During the Egyptian-Ethiopian War, Munzinger was selected to command a small expedition intended to open up communication with Menelik II, king of Shewa, a potential ally of Egypt. In late 1875, he led an Egyptian force of 350 men from the port of Tadjoura towards Ankober with the objective of joining forces with Menelik. He planned to cross through the Danakil Desert and enter the Ethiopian Highlands through the Awash Valley. However on the night of November 14, warriors of the Afar and Issa tribes attacked the Egyptian force on the outskirts of Aussa. This resulted in the massacre of Munzinger, his wife, their child, and most of the Egyptian soldiers.
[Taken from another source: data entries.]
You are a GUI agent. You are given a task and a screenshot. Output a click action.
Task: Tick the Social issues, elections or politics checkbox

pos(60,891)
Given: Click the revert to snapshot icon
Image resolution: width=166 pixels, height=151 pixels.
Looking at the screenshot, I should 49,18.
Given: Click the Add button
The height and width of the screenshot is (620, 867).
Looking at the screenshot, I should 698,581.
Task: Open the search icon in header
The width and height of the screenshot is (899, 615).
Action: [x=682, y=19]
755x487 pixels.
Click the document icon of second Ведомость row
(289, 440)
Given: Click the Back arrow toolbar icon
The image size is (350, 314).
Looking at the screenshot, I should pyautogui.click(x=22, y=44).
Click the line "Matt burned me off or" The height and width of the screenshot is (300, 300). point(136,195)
Only a few survivors managed to escape to back to Tadjoura. This defeat marked the end of the expansionist aspirations at the expense of the Christian empire.

== Writings ==
Munzinger published the following works:
- Über die Sitten und das Recht der Bogos (1859)
- Ostafrikanische Studien (1864; 2nd ed., 1883)
- Die deutsche Expedition in Ostafrika (1865)
- Vocabulaire de la langue de Tigré (1865)
He wrote numerous geographical papers, and a memoir on the northern highlands of modern-day Ethiopia and Eritrea for the Zeitschrift für allgemeine Erdkunde, new series, volume 3.